- PROBLEM DETAILS
Arrange the lines of the data below as a Markdown table with columns "No." and "Text", numbering each line and leaving out blank lines. Include only the lines from the one containing "Where should I click to: Tap" through the last line of the data.

(Rows of pointing data)
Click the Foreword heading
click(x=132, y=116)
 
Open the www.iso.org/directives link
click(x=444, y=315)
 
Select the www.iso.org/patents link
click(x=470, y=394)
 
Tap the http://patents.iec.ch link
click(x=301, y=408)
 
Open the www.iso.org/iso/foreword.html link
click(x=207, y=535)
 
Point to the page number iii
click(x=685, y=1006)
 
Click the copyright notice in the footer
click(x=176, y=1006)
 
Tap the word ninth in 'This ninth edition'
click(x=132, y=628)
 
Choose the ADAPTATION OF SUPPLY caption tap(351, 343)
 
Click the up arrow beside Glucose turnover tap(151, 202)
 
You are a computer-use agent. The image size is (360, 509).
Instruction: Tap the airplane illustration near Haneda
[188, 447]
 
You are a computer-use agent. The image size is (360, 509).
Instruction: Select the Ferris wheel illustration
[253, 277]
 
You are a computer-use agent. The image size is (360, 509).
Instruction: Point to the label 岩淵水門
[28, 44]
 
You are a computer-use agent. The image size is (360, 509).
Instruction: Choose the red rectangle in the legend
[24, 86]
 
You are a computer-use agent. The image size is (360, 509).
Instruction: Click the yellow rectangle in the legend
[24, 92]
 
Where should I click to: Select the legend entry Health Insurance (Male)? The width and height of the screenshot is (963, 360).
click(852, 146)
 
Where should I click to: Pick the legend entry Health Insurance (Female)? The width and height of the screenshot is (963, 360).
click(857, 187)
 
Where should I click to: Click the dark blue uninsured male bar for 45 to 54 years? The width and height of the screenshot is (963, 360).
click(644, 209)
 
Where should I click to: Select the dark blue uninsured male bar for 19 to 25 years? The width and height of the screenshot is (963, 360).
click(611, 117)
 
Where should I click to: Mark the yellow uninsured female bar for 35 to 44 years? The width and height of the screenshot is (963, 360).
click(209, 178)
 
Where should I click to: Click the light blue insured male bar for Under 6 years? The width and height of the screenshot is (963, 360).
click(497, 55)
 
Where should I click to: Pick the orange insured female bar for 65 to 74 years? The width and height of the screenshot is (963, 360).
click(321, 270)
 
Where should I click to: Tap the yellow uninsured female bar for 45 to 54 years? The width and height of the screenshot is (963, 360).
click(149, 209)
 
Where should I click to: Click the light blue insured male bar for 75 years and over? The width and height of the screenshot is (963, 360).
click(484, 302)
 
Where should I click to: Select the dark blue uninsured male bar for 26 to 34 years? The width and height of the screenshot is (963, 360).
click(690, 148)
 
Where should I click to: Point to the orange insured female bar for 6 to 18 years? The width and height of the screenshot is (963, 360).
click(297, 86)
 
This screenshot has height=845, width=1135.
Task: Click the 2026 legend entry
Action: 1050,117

- FULL RESPONSE
| No. | Text |
|---|---|
| 1 | Where should I click to: Tap the yellow uninsured female bar for 45 to 54 years? The width and height of the screenshot is (963, 360). |
| 2 | click(149, 209) |
| 3 | Where should I click to: Click the light blue insured male bar for 75 years and over? The width and height of the screenshot is (963, 360). |
| 4 | click(484, 302) |
| 5 | Where should I click to: Select the dark blue uninsured male bar for 26 to 34 years? The width and height of the screenshot is (963, 360). |
| 6 | click(690, 148) |
| 7 | Where should I click to: Point to the orange insured female bar for 6 to 18 years? The width and height of the screenshot is (963, 360). |
| 8 | click(297, 86) |
| 9 | This screenshot has height=845, width=1135. |
| 10 | Task: Click the 2026 legend entry |
| 11 | Action: 1050,117 |